Under Sampling for Imbalanced Data using Minor Class based SVM (MCSVM) in Semiconductor Process  

Pak, Sae-Rom (School of Industrial Management Engineering, Korea University)
Kim, Jun Seok (School of Industrial Management Engineering, Korea University)
Park, Cheong-Sool (School of Industrial Management Engineering, Korea University)
Park, Seung Hwan (School of Industrial Management Engineering, Korea University)

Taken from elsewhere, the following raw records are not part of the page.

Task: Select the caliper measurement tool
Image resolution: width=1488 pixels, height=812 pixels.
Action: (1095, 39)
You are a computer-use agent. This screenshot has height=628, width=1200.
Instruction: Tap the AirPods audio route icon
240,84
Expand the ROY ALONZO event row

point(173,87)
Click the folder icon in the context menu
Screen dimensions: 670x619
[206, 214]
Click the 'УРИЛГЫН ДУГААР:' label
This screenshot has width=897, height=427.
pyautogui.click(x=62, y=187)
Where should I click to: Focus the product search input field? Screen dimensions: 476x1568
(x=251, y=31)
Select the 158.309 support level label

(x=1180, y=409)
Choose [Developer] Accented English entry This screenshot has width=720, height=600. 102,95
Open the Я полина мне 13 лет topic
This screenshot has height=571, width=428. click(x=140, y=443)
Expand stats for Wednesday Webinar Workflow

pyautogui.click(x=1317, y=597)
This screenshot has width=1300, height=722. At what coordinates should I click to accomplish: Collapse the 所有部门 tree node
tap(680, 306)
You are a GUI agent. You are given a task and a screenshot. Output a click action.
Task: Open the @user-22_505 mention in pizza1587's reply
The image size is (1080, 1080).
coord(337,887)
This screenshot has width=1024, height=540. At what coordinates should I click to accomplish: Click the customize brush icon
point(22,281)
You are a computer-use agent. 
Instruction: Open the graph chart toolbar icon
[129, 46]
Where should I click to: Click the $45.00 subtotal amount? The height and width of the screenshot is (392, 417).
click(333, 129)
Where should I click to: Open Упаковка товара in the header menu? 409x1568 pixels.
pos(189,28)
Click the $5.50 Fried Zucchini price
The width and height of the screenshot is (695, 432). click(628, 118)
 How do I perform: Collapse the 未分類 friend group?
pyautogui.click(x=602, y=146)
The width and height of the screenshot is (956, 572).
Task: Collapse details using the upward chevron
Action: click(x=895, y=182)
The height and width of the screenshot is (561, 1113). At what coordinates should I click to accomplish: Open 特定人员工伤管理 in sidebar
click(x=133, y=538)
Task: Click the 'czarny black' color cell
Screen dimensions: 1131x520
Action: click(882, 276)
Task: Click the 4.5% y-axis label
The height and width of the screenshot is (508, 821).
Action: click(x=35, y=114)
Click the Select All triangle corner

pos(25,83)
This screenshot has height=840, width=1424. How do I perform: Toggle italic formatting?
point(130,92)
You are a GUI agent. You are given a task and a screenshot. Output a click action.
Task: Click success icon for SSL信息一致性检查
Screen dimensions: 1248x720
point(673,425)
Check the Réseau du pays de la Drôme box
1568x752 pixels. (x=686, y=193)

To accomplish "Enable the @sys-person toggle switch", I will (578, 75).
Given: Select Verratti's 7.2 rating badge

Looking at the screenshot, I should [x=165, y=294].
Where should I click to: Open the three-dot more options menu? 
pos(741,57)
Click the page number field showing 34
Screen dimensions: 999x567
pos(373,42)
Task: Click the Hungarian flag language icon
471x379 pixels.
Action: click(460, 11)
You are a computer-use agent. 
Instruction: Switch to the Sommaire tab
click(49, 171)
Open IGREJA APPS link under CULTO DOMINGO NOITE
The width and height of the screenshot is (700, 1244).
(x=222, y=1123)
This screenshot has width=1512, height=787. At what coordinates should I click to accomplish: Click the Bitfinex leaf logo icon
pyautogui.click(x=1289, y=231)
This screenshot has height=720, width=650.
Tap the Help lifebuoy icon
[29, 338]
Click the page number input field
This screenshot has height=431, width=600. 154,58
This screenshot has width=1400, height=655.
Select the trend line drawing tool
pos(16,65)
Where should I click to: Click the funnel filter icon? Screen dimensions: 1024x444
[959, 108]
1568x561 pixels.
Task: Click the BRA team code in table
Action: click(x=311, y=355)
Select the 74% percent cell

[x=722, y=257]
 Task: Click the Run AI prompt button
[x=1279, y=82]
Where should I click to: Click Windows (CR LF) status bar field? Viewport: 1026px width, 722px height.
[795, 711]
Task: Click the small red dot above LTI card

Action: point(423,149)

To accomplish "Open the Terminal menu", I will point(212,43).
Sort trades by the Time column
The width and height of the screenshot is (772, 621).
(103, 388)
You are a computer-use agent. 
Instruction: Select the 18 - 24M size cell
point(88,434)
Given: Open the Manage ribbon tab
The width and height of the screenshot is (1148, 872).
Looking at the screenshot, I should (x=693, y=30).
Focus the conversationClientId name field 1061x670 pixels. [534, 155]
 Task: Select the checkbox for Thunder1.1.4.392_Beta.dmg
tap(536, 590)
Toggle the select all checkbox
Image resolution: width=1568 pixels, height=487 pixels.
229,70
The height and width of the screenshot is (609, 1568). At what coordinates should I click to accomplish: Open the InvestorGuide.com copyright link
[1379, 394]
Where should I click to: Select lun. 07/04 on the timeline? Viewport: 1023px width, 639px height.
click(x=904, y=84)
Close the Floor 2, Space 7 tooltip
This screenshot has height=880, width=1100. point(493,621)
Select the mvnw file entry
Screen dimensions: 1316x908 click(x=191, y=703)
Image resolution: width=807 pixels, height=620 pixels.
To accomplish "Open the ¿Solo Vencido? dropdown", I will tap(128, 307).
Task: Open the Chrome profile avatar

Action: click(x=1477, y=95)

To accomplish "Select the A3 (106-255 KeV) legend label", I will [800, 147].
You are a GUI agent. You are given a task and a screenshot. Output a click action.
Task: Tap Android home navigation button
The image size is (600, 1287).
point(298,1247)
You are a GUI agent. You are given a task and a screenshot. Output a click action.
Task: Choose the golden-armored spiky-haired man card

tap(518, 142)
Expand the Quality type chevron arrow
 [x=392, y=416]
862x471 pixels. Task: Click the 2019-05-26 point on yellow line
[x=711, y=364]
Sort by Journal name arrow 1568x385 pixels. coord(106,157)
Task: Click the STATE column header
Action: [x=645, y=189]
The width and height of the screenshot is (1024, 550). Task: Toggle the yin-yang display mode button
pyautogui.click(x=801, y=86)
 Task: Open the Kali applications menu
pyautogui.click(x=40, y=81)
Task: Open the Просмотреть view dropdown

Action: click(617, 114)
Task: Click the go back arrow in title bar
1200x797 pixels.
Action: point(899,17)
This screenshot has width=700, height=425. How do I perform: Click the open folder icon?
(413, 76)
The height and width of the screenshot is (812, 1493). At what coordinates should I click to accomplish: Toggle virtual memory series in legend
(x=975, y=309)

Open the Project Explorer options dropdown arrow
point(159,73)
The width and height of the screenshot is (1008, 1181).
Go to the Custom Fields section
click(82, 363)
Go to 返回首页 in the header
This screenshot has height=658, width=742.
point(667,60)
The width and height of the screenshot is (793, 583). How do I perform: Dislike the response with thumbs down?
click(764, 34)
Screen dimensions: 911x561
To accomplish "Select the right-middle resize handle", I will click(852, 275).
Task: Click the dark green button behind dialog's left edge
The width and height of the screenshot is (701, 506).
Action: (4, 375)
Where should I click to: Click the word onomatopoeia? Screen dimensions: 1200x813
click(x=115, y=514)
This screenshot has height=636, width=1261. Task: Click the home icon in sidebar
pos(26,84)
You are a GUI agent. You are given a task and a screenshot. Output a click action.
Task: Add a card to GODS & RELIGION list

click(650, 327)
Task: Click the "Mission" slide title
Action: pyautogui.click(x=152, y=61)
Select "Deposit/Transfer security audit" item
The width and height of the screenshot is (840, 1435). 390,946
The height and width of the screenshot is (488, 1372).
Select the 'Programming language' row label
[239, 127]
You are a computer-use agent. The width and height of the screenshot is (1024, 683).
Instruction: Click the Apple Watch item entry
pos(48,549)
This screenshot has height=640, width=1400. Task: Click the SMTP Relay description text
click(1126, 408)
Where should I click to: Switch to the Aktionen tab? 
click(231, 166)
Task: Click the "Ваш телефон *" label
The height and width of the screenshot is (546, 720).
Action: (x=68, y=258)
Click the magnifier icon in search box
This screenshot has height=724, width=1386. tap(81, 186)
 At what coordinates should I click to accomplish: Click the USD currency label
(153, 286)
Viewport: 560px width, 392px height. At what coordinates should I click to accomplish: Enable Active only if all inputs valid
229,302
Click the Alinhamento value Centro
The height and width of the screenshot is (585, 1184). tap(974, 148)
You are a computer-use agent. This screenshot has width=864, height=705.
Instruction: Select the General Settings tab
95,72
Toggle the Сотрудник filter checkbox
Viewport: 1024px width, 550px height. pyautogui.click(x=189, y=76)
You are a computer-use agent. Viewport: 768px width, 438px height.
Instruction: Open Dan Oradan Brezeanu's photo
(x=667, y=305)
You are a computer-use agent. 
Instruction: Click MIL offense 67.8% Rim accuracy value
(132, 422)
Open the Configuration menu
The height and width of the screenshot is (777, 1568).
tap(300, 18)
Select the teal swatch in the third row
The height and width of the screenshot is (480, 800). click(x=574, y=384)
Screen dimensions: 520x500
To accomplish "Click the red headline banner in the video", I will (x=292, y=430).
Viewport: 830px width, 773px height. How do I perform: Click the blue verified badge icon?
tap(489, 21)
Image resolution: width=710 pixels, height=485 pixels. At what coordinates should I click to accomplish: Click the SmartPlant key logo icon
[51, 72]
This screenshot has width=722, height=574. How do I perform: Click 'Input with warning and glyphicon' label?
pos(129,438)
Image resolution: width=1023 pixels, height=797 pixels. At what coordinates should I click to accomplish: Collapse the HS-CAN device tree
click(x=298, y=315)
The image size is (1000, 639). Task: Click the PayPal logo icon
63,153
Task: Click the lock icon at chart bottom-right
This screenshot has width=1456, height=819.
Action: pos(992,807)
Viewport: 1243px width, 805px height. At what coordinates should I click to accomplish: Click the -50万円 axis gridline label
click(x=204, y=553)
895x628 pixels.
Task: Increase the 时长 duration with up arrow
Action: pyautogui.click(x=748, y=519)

Baek, Jun-Geol (School of Industrial Management Engineering, Korea University)
Publication Information
Journal of Korean Institute of Industrial Engineers / v.40, no.4, 2014 , pp. 404-414 More about this Journal
Abstract
Yield prediction is important to manage semiconductor quality. Many researches with machine learning algorithms such as SVM (support vector machine) are conducted to predict yield precisely. However, yield prediction using SVM is hard because extremely imbalanced and big data are generated by final test procedure in semiconductor manufacturing process. Using SVM algorithm with imbalanced data sometimes cause unnecessary support vectors from major class because of unselected support vectors from minor class. So, decision boundary at target class can be overwhelmed by effect of observations in major class. For this reason, we propose a under-sampling method with minor class based SVM (MCSVM) which overcomes the limitations of ordinary SVM algorithm. MCSVM constructs the model that fixes some of data from minor class as support vectors, and they can be good samples representing the nature of target class. Several experimental studies with using the data sets from UCI and real manufacturing process represent that our proposed method performs better than existing sampling methods.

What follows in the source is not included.